On top of the environment variable approach, nopeek has a PreToolUse hook that intercepts cloud CLI commands before Claude sees the output. It wraps commands through a sed filter that catches common secret patterns:

  • AWS access keys (AKIA...)
  • Bearer tokens
  • Stripe keys (sk_live_..., sk_test_...)
  • Private key headers
  • Connection strings with embedded passwords
  • Hex tokens (64-char)

So if a cloud CLI command does print something sensitive, it gets replaced with [REDACTED] before it hits Claude’s context.

Limitations

I’m not going to pretend this is bulletproof.

  • Claude can still echo $API_SECRET if it really wants to. nopeek raises the bar, it doesn’t make it impossible.
  • The redaction is regex-based. It catches known patterns but can’t catch every possible secret format.
  • Commands with pipes or redirections aren’t wrapped by the redaction hook, too risky to modify complex command semantics.
  • The redact hook requires jq installed.
  • There’s an open issue for PreApiCall/PostApiCall hooks that would enable full payload redaction before data leaves your machine. That would be the proper solution.
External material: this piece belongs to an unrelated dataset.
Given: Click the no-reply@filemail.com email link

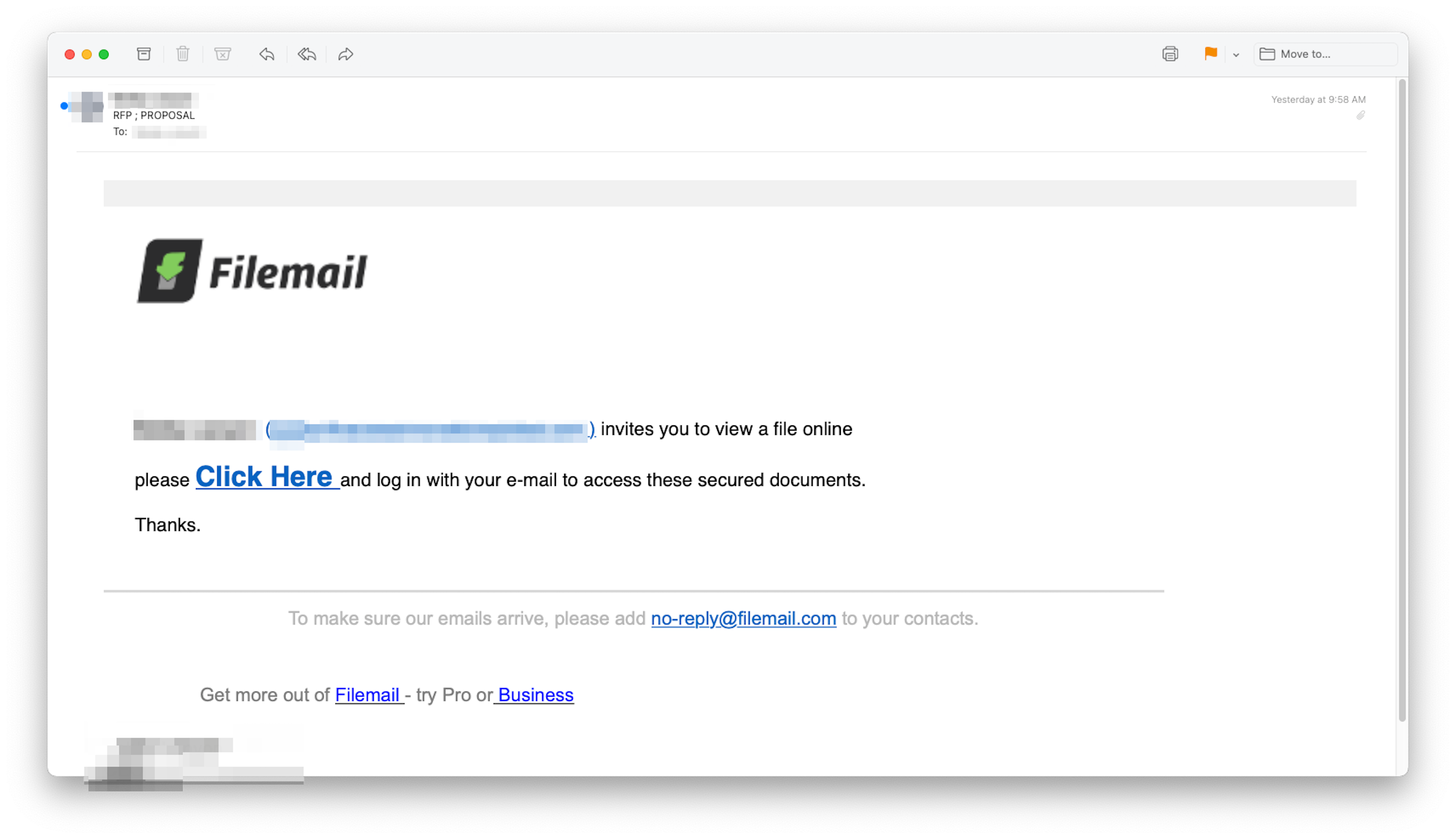Looking at the screenshot, I should pyautogui.click(x=743, y=618).
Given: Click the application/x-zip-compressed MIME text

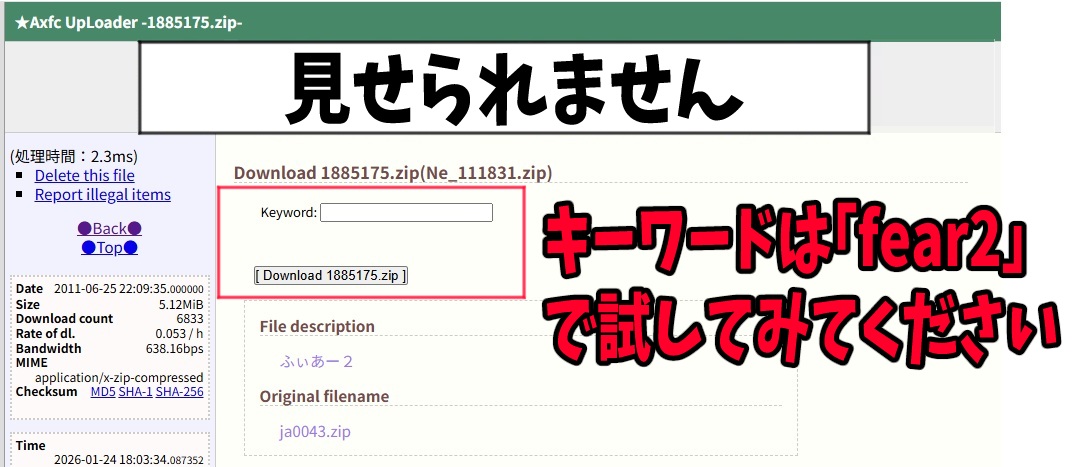Looking at the screenshot, I should (x=119, y=378).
The way I think about it: nopeek is a seatbelt, not an armoured car. The primary defence is loading secrets via environment variables so they never appear in output at all. The redaction layer is the backup for when something slips through.

The ecosystem

All my time now seems to be writing convenience tools for Claude Code to use! I’ve been busy!

nopeek is part of a broader set of tools I’ve built for working with Claude Code:

The nopeek CLI handles the scanning, loading, and storing. The nopeek plugin in claude-code-toolkit provides the hooks that auto-load secrets on session start and redact cloud CLI output.

Getting started

To get the full setup (CLI + hooks), add the claude-code-toolkit marketplace and install the nopeek plugin:

# Add the marketplace
claude plugin marketplace add https://github.com/spences10/claude-code-toolkit

# Install the nopeek plugin (includes SessionStart + PreToolUse hooks)
claude plugin install nopeek@claude-code-toolkit

# Scan your cloud CLIs
npx nopeek init

# Load your .env
npx nopeek load .env

# Check what's configured
npx nopeek status

That’s about it. If you’re using cloud CLIs through Claude Code and you’d rather your credentials didn’t end up on Anthropic’s servers for the next 30 days (or 5 years), give it a go.